> EXERCISE DESCRIPTION: Copy the rows from the very first line through the line that contains "click(362, 154)", switching "screenshot" to "image" and changing nothing else. Leave the pictures out.

> DATASET:
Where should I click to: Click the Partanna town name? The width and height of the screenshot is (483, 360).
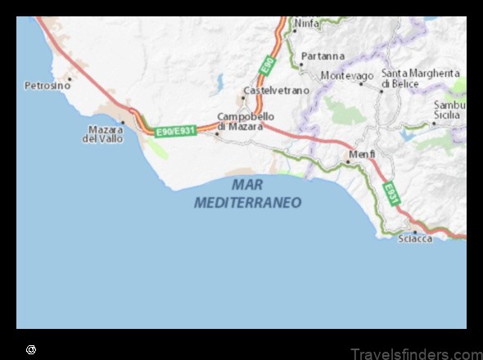click(323, 56)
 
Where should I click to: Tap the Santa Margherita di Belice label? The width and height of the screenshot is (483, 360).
click(421, 79)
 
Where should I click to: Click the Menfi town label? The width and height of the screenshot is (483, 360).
click(362, 154)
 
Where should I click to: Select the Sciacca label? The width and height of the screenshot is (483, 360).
click(415, 239)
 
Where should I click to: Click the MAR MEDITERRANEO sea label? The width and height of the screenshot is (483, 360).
click(248, 194)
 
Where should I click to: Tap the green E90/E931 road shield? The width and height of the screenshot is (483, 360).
click(176, 130)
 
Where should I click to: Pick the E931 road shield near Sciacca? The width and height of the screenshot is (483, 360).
click(390, 193)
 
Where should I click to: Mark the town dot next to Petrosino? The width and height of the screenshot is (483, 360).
click(70, 79)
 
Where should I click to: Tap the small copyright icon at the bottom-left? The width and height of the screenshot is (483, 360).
click(31, 349)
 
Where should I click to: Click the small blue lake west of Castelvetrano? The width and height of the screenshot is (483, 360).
click(219, 82)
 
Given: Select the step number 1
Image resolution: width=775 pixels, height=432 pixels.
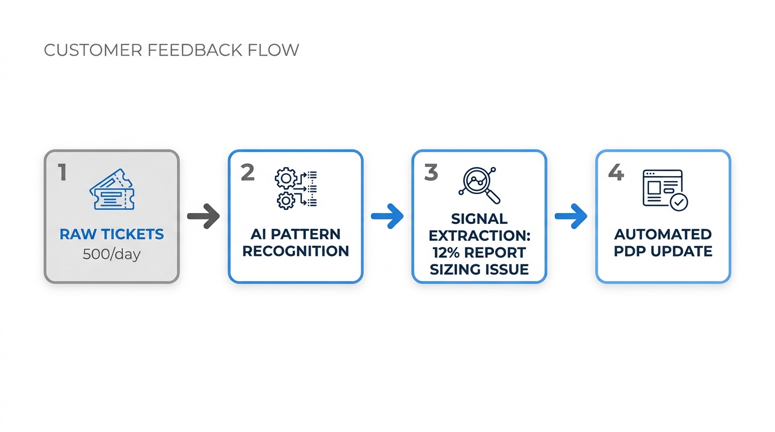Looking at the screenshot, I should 63,173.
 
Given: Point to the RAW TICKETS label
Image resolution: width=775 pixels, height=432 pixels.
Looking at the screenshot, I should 112,234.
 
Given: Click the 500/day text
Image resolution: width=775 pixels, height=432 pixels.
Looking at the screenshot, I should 112,254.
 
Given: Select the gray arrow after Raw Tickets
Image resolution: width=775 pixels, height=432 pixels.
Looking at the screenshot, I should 203,217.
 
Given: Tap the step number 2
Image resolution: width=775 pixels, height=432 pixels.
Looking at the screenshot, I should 247,173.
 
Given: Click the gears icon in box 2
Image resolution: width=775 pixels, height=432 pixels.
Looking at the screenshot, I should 295,188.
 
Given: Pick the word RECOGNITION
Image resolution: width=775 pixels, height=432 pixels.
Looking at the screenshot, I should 295,251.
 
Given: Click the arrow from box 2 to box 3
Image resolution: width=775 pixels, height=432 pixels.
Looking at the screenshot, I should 387,217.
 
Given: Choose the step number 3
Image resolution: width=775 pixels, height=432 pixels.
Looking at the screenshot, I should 431,173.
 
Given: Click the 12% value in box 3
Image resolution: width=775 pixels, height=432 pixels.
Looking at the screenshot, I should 447,253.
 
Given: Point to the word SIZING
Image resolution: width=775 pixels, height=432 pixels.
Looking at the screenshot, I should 453,269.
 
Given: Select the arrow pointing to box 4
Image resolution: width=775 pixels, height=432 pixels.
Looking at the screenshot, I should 571,217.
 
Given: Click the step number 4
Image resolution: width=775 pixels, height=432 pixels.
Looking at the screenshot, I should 616,173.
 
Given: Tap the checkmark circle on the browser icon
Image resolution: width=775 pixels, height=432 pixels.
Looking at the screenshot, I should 679,201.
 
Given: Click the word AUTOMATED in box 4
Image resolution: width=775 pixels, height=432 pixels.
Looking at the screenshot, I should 663,234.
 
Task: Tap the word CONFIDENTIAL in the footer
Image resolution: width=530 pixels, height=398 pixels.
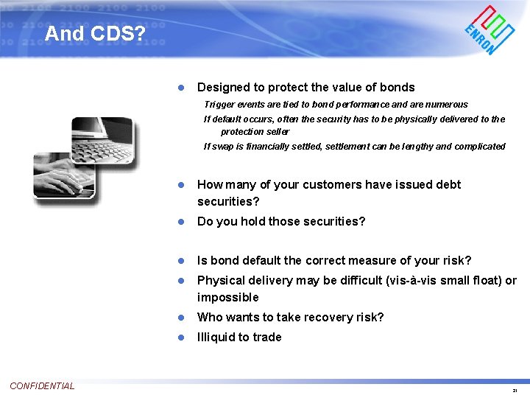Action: tap(42, 385)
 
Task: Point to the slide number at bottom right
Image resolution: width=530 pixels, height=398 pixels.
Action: tap(515, 390)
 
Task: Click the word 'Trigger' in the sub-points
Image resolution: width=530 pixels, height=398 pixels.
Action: tap(219, 105)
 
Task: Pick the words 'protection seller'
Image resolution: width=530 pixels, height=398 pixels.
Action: tap(255, 131)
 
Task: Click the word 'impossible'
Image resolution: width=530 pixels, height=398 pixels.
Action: tap(227, 297)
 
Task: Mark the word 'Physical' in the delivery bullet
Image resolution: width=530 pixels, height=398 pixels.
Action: tap(220, 280)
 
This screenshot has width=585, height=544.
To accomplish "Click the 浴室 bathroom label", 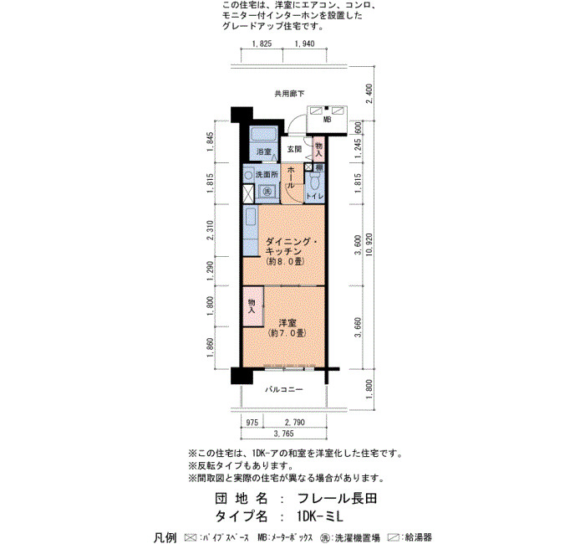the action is coord(263,151).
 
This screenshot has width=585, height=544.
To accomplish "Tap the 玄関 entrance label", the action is coord(294,149).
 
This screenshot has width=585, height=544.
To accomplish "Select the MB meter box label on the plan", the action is coord(327,120).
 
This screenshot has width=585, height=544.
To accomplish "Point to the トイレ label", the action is coord(314,196).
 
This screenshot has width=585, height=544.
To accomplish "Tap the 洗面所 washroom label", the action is coord(267,174).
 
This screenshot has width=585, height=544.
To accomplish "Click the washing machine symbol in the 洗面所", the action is coord(267,192).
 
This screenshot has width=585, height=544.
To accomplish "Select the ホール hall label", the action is coord(292,177).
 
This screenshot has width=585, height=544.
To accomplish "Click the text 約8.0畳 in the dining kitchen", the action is coord(285,261).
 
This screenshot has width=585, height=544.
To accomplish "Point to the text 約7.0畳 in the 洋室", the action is coord(287,332).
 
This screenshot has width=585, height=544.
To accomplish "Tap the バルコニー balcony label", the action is coord(284,390).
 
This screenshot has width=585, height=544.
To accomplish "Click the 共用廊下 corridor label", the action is coord(289,94).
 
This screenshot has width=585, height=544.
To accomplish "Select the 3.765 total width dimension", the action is coord(283,434).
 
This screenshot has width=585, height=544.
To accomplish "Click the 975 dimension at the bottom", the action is coord(252,423).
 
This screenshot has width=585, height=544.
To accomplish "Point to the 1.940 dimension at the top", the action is coord(304,44).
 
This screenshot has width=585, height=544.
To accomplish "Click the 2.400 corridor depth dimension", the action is coord(369,94).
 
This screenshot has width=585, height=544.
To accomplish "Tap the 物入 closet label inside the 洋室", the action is coord(252,306).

> OUTPUT OF THE EXERCISE:
Where should I click to: Click the Partanna town name? The width and height of the image is (483, 360).
click(323, 56)
 
Where should I click to: Tap the Santa Margherita di Belice label? The width and height of the image is (483, 360).
click(421, 79)
 
Where should I click to: Click the Menfi town label? The width and height of the image is (483, 360).
click(362, 154)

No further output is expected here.